La Oreja de Van Gogh chronology
| Guapa (2006) | A las cinco en el Astoria (2008) | Nuestra casa a la izquierda del tiempo (2009) |

Singles from A las cinco en el Astoria
- "El último vals" Released: 15 July 2008; "Inmortal" Released: 8 November 2008; "Jueves" Released: 17 December 2008; "Europa VII" Released: 26 April 2009; "Más" Released: 19 October 2009 (Puerto Rico);

= A las cinco en el Astoria =

2008 studio album by La Oreja de Van Gogh

A las cinco en el Astoria is the fifth full-length album released by La Oreja de Van Gogh, their second album to receive a Grammy nomination, and the first with new lead vocalist Leire Martínez.

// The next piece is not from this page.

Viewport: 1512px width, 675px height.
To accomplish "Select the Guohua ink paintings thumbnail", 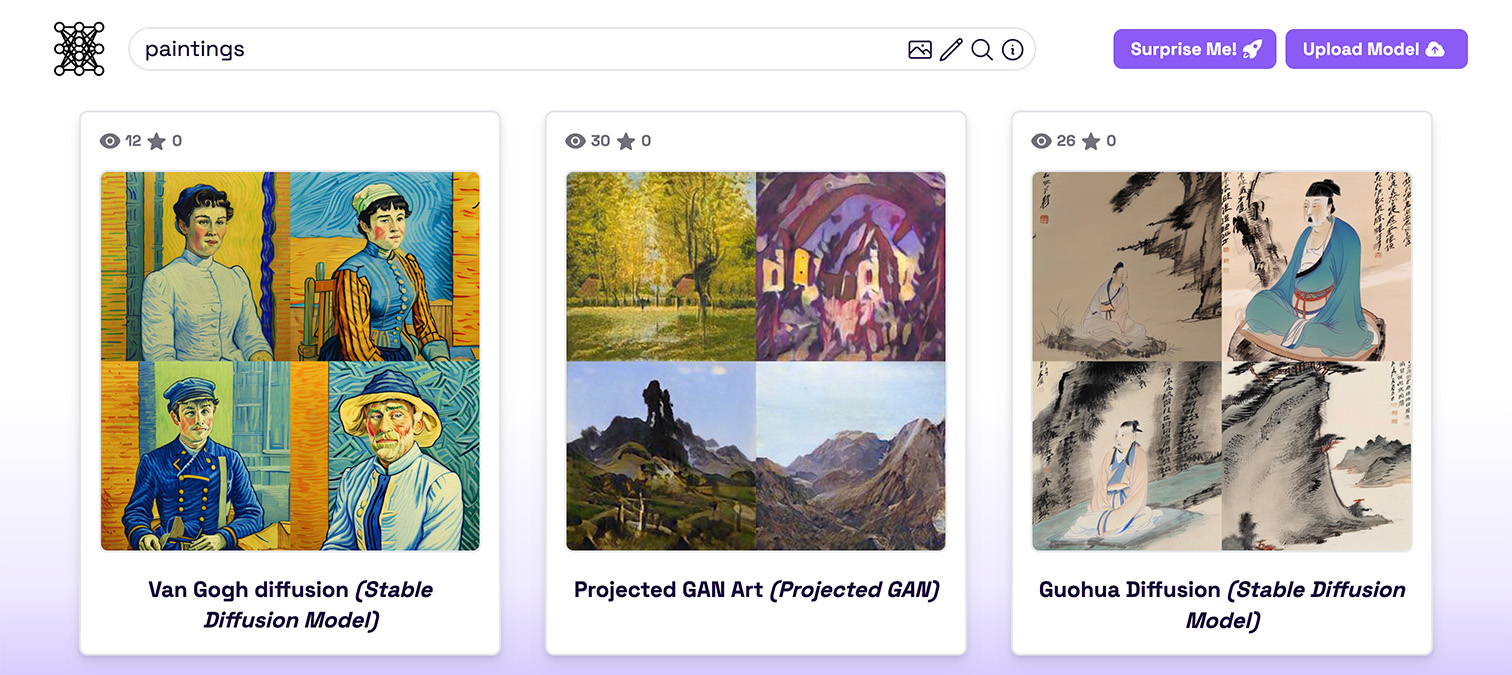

It was released in three editions: CD, CD+T-shirt, and Digipack. According to Promusicae, A las cinco en el Astoria was the 12th biggest selling album of 2008 in Spain.

Professional ratings
Review scores
| Source | Rating |
| Allmusic | Star Half star |

==Information==
A las cinco en el Astoria is the first album to feature Leire Martínez as the lead singer, replacing Amaia Montero, who had left in 2007. The first song released was "El Último Vals". The single was produced by Nigel Walker and La Oreja de Van Gogh. All songs are composed by the current members of the band. The album received a 2009 Latin Grammy nomination for Best Pop Album by a Duo/Group With Vocals.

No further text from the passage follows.